Change every "GUI agent" in the items below to "interface agent" and write the items out again with nothing else altered.

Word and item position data
■ ■ ■ ■ ■ ■ ■

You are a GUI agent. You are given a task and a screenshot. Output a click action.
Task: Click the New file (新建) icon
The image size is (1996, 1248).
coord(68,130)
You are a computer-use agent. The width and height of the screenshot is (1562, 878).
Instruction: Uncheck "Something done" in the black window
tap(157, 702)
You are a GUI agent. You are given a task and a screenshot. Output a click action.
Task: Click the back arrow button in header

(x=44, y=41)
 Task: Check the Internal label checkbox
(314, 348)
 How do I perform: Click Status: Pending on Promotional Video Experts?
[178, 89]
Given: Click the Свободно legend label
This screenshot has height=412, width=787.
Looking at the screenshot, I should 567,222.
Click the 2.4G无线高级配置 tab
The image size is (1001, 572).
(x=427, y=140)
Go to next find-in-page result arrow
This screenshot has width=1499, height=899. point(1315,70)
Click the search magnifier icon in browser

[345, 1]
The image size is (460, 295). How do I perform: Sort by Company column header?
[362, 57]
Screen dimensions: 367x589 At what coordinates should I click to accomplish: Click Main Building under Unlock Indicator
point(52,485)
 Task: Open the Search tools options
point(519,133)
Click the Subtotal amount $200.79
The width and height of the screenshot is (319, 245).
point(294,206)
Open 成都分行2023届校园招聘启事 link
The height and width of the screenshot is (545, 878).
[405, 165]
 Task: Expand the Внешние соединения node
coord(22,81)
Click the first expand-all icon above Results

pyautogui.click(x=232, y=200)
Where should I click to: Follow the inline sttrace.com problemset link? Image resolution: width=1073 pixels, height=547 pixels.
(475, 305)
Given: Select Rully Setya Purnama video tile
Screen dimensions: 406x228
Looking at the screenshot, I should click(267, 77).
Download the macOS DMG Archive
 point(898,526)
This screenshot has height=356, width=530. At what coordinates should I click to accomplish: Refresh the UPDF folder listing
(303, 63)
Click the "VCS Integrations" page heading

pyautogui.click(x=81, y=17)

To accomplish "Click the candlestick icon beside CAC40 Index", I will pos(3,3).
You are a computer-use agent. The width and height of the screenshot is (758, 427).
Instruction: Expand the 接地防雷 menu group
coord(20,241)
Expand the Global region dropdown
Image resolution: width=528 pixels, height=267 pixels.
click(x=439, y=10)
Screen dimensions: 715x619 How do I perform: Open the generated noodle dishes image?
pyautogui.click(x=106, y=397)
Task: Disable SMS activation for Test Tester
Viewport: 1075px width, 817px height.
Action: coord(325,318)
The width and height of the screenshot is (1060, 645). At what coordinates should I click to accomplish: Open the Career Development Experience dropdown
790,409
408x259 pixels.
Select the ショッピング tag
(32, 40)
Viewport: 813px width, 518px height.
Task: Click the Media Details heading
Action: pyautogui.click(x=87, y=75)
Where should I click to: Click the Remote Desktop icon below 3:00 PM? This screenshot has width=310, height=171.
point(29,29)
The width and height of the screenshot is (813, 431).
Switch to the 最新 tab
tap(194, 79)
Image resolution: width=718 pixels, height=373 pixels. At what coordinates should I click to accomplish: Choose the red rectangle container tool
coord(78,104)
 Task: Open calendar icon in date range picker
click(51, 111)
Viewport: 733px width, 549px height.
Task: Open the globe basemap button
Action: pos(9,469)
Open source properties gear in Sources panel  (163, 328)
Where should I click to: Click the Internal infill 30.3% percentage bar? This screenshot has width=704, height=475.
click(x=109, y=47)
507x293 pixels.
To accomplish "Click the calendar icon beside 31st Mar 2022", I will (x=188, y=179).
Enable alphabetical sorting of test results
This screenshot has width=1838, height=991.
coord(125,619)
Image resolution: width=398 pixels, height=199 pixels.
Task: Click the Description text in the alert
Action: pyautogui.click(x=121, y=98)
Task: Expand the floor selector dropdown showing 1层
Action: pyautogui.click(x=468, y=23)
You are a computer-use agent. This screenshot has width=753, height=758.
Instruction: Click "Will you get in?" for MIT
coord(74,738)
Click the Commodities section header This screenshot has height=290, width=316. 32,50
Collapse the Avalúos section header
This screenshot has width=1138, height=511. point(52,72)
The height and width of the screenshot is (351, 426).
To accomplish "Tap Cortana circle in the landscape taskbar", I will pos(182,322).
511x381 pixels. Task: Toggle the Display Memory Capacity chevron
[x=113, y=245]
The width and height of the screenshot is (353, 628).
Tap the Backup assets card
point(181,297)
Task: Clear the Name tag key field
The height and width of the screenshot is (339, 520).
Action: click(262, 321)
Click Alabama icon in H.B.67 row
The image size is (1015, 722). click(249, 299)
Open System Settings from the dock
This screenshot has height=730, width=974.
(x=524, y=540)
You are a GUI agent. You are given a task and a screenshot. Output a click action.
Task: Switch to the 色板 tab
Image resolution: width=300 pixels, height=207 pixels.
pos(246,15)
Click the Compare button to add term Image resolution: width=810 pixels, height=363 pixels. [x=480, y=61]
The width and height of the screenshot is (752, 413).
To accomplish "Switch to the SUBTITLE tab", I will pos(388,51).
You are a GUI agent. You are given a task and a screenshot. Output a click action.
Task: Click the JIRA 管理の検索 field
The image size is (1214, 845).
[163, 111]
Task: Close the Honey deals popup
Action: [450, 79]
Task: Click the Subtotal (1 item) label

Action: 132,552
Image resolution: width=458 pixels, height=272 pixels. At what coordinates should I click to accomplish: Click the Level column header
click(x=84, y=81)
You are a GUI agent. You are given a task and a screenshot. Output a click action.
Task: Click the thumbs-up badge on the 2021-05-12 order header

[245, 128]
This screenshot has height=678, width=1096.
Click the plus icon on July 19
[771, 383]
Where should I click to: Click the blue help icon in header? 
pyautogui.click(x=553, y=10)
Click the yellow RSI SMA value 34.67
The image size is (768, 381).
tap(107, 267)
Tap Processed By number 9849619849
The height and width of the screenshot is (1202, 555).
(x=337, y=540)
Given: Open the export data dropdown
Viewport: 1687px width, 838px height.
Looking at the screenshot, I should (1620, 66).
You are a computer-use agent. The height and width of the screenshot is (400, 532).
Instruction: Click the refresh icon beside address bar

■ ■ ■ ■ ■ ■ ■

FINISHED TASK:
You are a interface agent. You are given a task and a screenshot. Output a click action.
Task: Click the New file (新建) icon
The image size is (1996, 1248).
coord(68,130)
You are a computer-use agent. The width and height of the screenshot is (1562, 878).
Instruction: Uncheck "Something done" in the black window
tap(157, 702)
You are a interface agent. You are given a task and a screenshot. Output a click action.
Task: Click the back arrow button in header

(x=44, y=41)
 Task: Check the Internal label checkbox
(314, 348)
 How do I perform: Click Status: Pending on Promotional Video Experts?
[178, 89]
Given: Click the Свободно legend label
This screenshot has height=412, width=787.
Looking at the screenshot, I should 567,222.
Click the 2.4G无线高级配置 tab
The image size is (1001, 572).
(x=427, y=140)
Go to next find-in-page result arrow
This screenshot has width=1499, height=899. point(1315,70)
Click the search magnifier icon in browser

[345, 1]
The image size is (460, 295). How do I perform: Sort by Company column header?
[362, 57]
Screen dimensions: 367x589 At what coordinates should I click to accomplish: Click Main Building under Unlock Indicator
point(52,485)
 Task: Open the Search tools options
point(519,133)
Click the Subtotal amount $200.79
The width and height of the screenshot is (319, 245).
point(294,206)
Open 成都分行2023届校园招聘启事 link
The height and width of the screenshot is (545, 878).
[405, 165]
 Task: Expand the Внешние соединения node
coord(22,81)
Click the first expand-all icon above Results

pyautogui.click(x=232, y=200)
Where should I click to: Follow the inline sttrace.com problemset link? Image resolution: width=1073 pixels, height=547 pixels.
(475, 305)
Given: Select Rully Setya Purnama video tile
Screen dimensions: 406x228
Looking at the screenshot, I should click(267, 77).
Download the macOS DMG Archive
 point(898,526)
This screenshot has height=356, width=530. At what coordinates should I click to accomplish: Refresh the UPDF folder listing
(303, 63)
Click the "VCS Integrations" page heading

pyautogui.click(x=81, y=17)

To accomplish "Click the candlestick icon beside CAC40 Index", I will pos(3,3).
You are a computer-use agent. The width and height of the screenshot is (758, 427).
Instruction: Expand the 接地防雷 menu group
coord(20,241)
Expand the Global region dropdown
Image resolution: width=528 pixels, height=267 pixels.
click(x=439, y=10)
Screen dimensions: 715x619 How do I perform: Open the generated noodle dishes image?
pyautogui.click(x=106, y=397)
Task: Disable SMS activation for Test Tester
Viewport: 1075px width, 817px height.
Action: coord(325,318)
The width and height of the screenshot is (1060, 645). At what coordinates should I click to accomplish: Open the Career Development Experience dropdown
790,409
408x259 pixels.
Select the ショッピング tag
(32, 40)
Viewport: 813px width, 518px height.
Task: Click the Media Details heading
Action: pyautogui.click(x=87, y=75)
Where should I click to: Click the Remote Desktop icon below 3:00 PM? This screenshot has width=310, height=171.
point(29,29)
The width and height of the screenshot is (813, 431).
Switch to the 最新 tab
tap(194, 79)
Image resolution: width=718 pixels, height=373 pixels. At what coordinates should I click to accomplish: Choose the red rectangle container tool
coord(78,104)
 Task: Open calendar icon in date range picker
click(51, 111)
Viewport: 733px width, 549px height.
Task: Open the globe basemap button
Action: pos(9,469)
Open source properties gear in Sources panel  (163, 328)
Where should I click to: Click the Internal infill 30.3% percentage bar? This screenshot has width=704, height=475.
click(x=109, y=47)
507x293 pixels.
To accomplish "Click the calendar icon beside 31st Mar 2022", I will (x=188, y=179).
Enable alphabetical sorting of test results
This screenshot has width=1838, height=991.
coord(125,619)
Image resolution: width=398 pixels, height=199 pixels.
Task: Click the Description text in the alert
Action: pyautogui.click(x=121, y=98)
Task: Expand the floor selector dropdown showing 1层
Action: pyautogui.click(x=468, y=23)
You are a computer-use agent. This screenshot has width=753, height=758.
Instruction: Click "Will you get in?" for MIT
coord(74,738)
Click the Commodities section header This screenshot has height=290, width=316. 32,50
Collapse the Avalúos section header
This screenshot has width=1138, height=511. point(52,72)
The height and width of the screenshot is (351, 426).
To accomplish "Tap Cortana circle in the landscape taskbar", I will pos(182,322).
511x381 pixels. Task: Toggle the Display Memory Capacity chevron
[x=113, y=245]
The width and height of the screenshot is (353, 628).
Tap the Backup assets card
point(181,297)
Task: Clear the Name tag key field
The height and width of the screenshot is (339, 520).
Action: click(262, 321)
Click Alabama icon in H.B.67 row
The image size is (1015, 722). click(249, 299)
Open System Settings from the dock
This screenshot has height=730, width=974.
(x=524, y=540)
You are a interface agent. You are given a task and a screenshot. Output a click action.
Task: Switch to the 色板 tab
Image resolution: width=300 pixels, height=207 pixels.
pos(246,15)
Click the Compare button to add term Image resolution: width=810 pixels, height=363 pixels. [x=480, y=61]
The width and height of the screenshot is (752, 413).
To accomplish "Switch to the SUBTITLE tab", I will pos(388,51).
You are a interface agent. You are given a task and a screenshot. Output a click action.
Task: Click the JIRA 管理の検索 field
The image size is (1214, 845).
[163, 111]
Task: Close the Honey deals popup
Action: [450, 79]
Task: Click the Subtotal (1 item) label

Action: 132,552
Image resolution: width=458 pixels, height=272 pixels. At what coordinates should I click to accomplish: Click the Level column header
click(x=84, y=81)
You are a interface agent. You are given a task and a screenshot. Output a click action.
Task: Click the thumbs-up badge on the 2021-05-12 order header

[245, 128]
This screenshot has height=678, width=1096.
Click the plus icon on July 19
[771, 383]
Where should I click to: Click the blue help icon in header? 
pyautogui.click(x=553, y=10)
Click the yellow RSI SMA value 34.67
The image size is (768, 381).
tap(107, 267)
Tap Processed By number 9849619849
The height and width of the screenshot is (1202, 555).
(x=337, y=540)
Given: Open the export data dropdown
Viewport: 1687px width, 838px height.
Looking at the screenshot, I should (1620, 66).
You are a computer-use agent. The height and width of the screenshot is (400, 532).
Instruction: Click the refresh icon beside address bar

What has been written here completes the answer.